Accomplishing such separate queues is straightforward because environment variables can be used in the Q_FILE path. To do this, simply compile in a Q_FILE which uses the domain ("$SERVER_NAME" -- a standard CGI environment variable) in its filename. This means multiple Q_FILEs (one for each domain) will exist, and requests for a particular domain will queue into its associated Q_FILE:
CPPFLAGS="-DQ_FILE='~/.tmp/Q/cgi_$SERVER_NAME.Q' -DCONCURRENCY=3 -DMAX_Q=20 -DCOMMAND=/home/cgi-php/php54.cgi" make mv ./Q ~/webapps/myapp/php54.cgi
That's it. The $SERVER_NAME environment variable will be evaluated at runtime (it's set by apache), and requests will go into the appropriate Q_FILE. If the file doesn't exist, it will be created on first use. If the AUTO_CREATE_DIRS setting is not set to 0, then any necessary parent directories for the Q_FILE will be created as needed. Finally, if for some reason the Q_FILE can't be created, Q will defer to always running the process immediately. This means you'll lose queuing functionality until the problem is fixed, but it won't break your websites.

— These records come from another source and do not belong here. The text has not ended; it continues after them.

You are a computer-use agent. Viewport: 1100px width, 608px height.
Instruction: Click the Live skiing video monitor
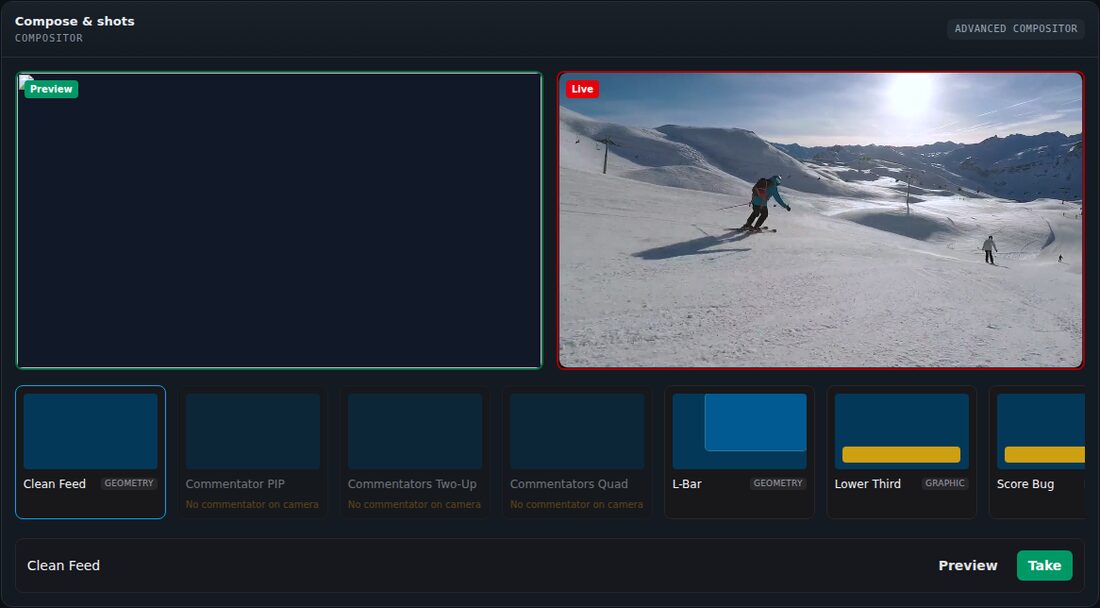820,220
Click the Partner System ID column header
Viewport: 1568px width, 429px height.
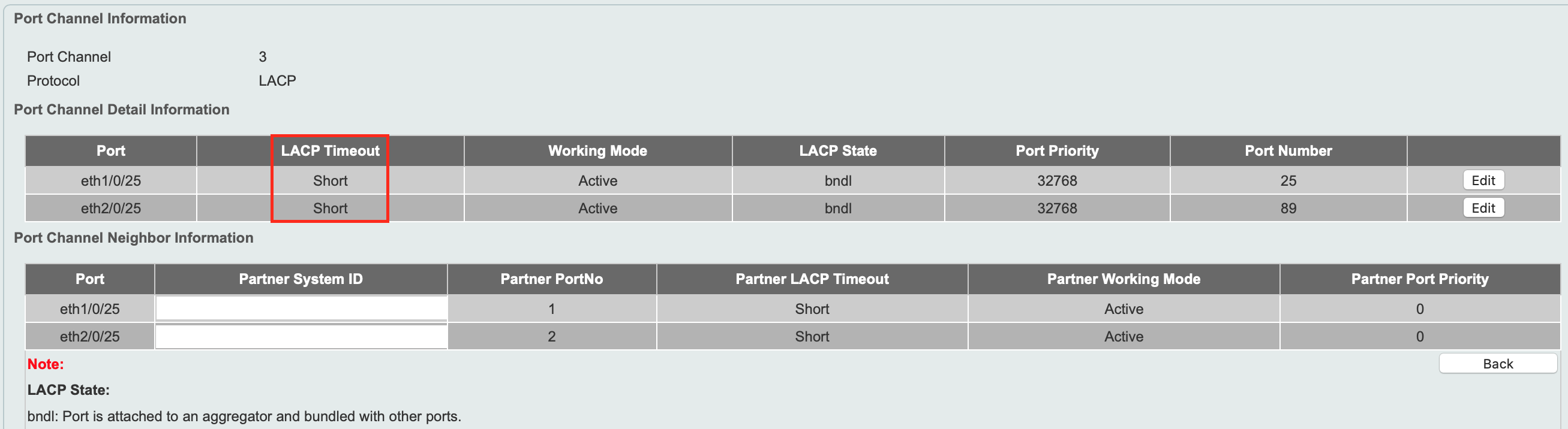tap(301, 279)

Here is Q's standard help text, for your easy reference:
Q Version 1.1.1 -- a FIFO worker queue, capable of running multiple workers at once. Typical usage: COMMAND=/usr/bin/rsync ./Q [args...] The args get passed directly to COMMAND. Environment Variables: COMMAND=path -- Required. The path to the target executable. Should usually be an absolute path. Q_FILE=path -- The path to the Q queue state file. More info below. CONCURRENCY=num -- Controls the number of workers to run at once. Default is 1. MAX_Q=num -- Controls the maximum queue size (# waiting to run). Default is -1 (unlimited). AUTO_CREATE_DIRS -- Set to 0 to prevent the Q_FILE parent directories from being auto-created. VERBOSE -- Set to 1 to display verbose information. HELP -- Set to 1 to display this help message and then exit. By default, Q_FILE is set to ~/.tmp/Q/cmd_$(basename $COMMAND).Q, but you can change this. You can use the tilde (~) and environment variables ($VAR) in the Q_FILE. This enables you to achieve some interesting queuing structures: Q_FILE=example.Q # A relative path can queue jobs based on $PWD. Q_FILE=/tmp/shared.Q # A system-wide queue. (You would need to chmod 666 it.) Q_FILE='~/myjobs.Q' # Use a per-account queue. Q_FILE='~/.tmp/Q/cgi_$SERVER_NAME.Q' # Assuming this is for CGI processes, use a per-domain queue.